§ **What is being asked**:
For this listing, the lines between the one holding "Select first star in rating widget" and the one holding "You are a computer-use agent. The", inclusive, must be set down exactly.

§ **Material provided**:
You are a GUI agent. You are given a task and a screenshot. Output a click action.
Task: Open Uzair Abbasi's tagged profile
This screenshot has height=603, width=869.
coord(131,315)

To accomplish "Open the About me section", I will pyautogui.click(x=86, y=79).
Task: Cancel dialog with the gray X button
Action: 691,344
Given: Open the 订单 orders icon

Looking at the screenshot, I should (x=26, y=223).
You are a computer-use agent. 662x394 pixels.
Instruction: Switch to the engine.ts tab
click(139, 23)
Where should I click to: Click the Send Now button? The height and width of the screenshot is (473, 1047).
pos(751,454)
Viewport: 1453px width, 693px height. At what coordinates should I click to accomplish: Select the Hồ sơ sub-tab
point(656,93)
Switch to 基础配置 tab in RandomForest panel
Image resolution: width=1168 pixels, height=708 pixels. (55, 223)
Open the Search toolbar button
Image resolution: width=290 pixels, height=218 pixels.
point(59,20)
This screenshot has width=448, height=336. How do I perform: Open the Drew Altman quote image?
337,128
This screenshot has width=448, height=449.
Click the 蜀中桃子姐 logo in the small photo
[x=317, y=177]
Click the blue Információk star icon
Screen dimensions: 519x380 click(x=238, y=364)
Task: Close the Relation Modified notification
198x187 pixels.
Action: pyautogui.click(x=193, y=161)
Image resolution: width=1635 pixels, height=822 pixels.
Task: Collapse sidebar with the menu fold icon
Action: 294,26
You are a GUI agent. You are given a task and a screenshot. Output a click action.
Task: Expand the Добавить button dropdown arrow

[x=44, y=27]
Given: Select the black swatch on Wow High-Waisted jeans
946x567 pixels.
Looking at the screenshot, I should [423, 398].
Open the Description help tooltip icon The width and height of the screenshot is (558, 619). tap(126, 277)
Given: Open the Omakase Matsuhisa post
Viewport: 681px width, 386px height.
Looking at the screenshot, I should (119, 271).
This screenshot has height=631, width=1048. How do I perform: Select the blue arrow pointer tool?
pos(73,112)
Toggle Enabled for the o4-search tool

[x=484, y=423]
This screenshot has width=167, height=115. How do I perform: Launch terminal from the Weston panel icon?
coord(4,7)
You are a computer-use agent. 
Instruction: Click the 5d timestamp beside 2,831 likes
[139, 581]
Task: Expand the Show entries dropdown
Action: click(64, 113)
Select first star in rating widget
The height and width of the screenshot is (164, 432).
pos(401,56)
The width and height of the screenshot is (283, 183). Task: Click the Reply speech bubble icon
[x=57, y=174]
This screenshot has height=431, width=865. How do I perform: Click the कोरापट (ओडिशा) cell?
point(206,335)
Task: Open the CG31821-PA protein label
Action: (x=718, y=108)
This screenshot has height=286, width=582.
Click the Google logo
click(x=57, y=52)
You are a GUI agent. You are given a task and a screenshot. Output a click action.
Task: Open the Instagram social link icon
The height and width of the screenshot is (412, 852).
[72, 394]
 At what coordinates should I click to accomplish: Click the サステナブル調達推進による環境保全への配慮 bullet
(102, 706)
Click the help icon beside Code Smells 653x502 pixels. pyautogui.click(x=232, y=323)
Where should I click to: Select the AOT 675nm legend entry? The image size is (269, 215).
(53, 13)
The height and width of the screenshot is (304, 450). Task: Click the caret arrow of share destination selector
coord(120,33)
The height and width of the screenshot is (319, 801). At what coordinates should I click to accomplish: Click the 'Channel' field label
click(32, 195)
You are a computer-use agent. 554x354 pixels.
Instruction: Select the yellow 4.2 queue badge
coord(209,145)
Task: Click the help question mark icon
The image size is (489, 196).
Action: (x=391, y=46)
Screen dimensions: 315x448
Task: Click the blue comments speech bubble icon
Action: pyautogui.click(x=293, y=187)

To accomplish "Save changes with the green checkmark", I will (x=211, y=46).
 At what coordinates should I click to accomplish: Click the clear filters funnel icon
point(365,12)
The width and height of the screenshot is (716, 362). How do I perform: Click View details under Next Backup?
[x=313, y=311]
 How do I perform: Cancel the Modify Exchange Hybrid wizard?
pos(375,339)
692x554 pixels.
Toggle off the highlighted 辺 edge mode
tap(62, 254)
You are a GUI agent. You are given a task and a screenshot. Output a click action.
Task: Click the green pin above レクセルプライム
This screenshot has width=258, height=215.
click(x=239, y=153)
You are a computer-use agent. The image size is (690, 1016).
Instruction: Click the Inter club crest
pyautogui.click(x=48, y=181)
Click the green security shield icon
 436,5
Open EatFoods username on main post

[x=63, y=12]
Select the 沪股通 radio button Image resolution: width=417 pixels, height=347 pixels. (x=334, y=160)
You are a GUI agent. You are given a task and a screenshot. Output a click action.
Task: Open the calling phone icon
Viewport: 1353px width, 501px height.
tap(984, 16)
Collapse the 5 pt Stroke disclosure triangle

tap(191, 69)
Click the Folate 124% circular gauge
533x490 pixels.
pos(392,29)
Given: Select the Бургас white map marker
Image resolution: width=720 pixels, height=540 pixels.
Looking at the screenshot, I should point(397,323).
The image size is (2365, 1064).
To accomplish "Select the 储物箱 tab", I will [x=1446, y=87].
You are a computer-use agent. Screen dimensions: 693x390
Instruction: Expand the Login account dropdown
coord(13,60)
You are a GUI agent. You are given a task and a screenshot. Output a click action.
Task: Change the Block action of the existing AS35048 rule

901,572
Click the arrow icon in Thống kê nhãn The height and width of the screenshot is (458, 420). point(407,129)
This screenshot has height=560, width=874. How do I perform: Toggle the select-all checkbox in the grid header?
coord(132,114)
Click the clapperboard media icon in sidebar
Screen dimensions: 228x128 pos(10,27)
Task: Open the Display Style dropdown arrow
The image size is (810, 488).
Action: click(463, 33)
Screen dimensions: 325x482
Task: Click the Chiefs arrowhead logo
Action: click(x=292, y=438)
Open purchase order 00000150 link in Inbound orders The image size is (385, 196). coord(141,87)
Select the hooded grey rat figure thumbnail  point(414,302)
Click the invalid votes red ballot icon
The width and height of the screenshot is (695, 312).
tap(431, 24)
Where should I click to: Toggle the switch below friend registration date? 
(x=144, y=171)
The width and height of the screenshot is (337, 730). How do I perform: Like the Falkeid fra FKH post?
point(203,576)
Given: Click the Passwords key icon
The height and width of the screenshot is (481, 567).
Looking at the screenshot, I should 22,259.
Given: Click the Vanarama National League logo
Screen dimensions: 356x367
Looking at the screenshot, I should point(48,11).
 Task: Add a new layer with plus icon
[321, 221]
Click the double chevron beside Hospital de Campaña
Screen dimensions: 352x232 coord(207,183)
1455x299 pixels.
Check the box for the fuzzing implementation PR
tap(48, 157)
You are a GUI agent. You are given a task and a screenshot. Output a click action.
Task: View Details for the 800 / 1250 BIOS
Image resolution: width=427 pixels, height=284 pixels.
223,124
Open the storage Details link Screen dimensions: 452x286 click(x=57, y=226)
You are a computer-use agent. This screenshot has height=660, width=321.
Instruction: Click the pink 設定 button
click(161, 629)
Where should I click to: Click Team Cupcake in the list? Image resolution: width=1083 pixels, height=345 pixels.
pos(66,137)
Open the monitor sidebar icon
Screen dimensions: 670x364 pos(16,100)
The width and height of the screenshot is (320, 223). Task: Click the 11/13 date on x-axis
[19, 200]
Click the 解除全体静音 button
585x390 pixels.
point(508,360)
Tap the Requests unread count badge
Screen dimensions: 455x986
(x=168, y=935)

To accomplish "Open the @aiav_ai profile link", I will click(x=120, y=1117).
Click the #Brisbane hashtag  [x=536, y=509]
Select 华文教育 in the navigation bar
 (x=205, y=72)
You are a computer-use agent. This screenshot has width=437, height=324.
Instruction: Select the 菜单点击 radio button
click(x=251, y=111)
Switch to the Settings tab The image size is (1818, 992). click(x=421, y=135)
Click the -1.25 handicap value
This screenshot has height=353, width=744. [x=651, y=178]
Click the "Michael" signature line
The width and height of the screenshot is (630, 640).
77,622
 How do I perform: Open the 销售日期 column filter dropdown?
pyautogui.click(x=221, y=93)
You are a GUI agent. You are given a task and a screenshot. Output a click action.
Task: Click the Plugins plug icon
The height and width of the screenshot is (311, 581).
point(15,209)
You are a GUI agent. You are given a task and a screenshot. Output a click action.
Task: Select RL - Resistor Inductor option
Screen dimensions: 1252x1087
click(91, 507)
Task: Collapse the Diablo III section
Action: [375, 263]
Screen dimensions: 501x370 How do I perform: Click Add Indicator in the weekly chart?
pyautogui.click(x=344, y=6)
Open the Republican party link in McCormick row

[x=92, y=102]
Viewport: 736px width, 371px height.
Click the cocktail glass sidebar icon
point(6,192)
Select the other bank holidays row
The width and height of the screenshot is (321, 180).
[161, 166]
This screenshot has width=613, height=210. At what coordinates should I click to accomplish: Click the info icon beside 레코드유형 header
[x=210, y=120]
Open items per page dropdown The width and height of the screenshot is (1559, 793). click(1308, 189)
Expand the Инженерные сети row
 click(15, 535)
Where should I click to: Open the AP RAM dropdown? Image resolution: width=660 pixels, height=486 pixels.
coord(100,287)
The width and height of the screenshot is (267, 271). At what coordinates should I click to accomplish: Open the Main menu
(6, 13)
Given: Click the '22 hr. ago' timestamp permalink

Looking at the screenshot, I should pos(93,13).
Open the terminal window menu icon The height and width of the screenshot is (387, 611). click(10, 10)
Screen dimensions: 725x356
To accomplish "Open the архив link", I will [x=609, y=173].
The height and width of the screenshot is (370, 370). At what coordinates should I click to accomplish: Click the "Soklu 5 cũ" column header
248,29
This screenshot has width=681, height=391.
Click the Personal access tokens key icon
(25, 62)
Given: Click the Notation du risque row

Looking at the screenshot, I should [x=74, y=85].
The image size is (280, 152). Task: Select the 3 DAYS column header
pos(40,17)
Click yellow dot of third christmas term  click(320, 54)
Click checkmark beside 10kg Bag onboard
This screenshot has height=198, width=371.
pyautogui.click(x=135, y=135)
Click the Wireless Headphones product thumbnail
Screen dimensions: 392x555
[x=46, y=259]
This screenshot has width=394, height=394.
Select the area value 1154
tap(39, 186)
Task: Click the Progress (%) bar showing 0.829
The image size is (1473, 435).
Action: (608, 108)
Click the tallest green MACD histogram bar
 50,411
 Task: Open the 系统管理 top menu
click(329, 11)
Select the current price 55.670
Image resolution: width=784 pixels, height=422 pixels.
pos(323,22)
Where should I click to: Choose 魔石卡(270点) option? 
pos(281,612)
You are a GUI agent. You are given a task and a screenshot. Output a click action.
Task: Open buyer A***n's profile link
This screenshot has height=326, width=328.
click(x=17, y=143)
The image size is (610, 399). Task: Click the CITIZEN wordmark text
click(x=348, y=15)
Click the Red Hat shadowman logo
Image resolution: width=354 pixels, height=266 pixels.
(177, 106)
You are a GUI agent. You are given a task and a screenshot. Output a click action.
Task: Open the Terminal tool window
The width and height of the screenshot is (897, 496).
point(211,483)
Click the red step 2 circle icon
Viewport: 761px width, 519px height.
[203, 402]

§ **The answer**:
Select first star in rating widget
The height and width of the screenshot is (164, 432).
pos(401,56)
The width and height of the screenshot is (283, 183). Task: Click the Reply speech bubble icon
[x=57, y=174]
This screenshot has height=431, width=865. How do I perform: Click the कोरापट (ओडिशा) cell?
point(206,335)
Task: Open the CG31821-PA protein label
Action: (x=718, y=108)
This screenshot has height=286, width=582.
Click the Google logo
click(x=57, y=52)
You are a GUI agent. You are given a task and a screenshot. Output a click action.
Task: Open the Instagram social link icon
The height and width of the screenshot is (412, 852).
[72, 394]
 At what coordinates should I click to accomplish: Click the サステナブル調達推進による環境保全への配慮 bullet
(102, 706)
Click the help icon beside Code Smells 653x502 pixels. pyautogui.click(x=232, y=323)
Where should I click to: Select the AOT 675nm legend entry? The image size is (269, 215).
(53, 13)
The height and width of the screenshot is (304, 450). Task: Click the caret arrow of share destination selector
coord(120,33)
The height and width of the screenshot is (319, 801). At what coordinates should I click to accomplish: Click the 'Channel' field label
click(32, 195)
You are a computer-use agent. 554x354 pixels.
Instruction: Select the yellow 4.2 queue badge
coord(209,145)
Task: Click the help question mark icon
The image size is (489, 196).
Action: (x=391, y=46)
Screen dimensions: 315x448
Task: Click the blue comments speech bubble icon
Action: pyautogui.click(x=293, y=187)

To accomplish "Save changes with the green checkmark", I will (x=211, y=46).
 At what coordinates should I click to accomplish: Click the clear filters funnel icon
point(365,12)
The width and height of the screenshot is (716, 362). How do I perform: Click View details under Next Backup?
[x=313, y=311]
 How do I perform: Cancel the Modify Exchange Hybrid wizard?
pos(375,339)
692x554 pixels.
Toggle off the highlighted 辺 edge mode
tap(62, 254)
You are a GUI agent. You are given a task and a screenshot. Output a click action.
Task: Click the green pin above レクセルプライム
This screenshot has width=258, height=215.
click(x=239, y=153)
You are a computer-use agent. The image size is (690, 1016).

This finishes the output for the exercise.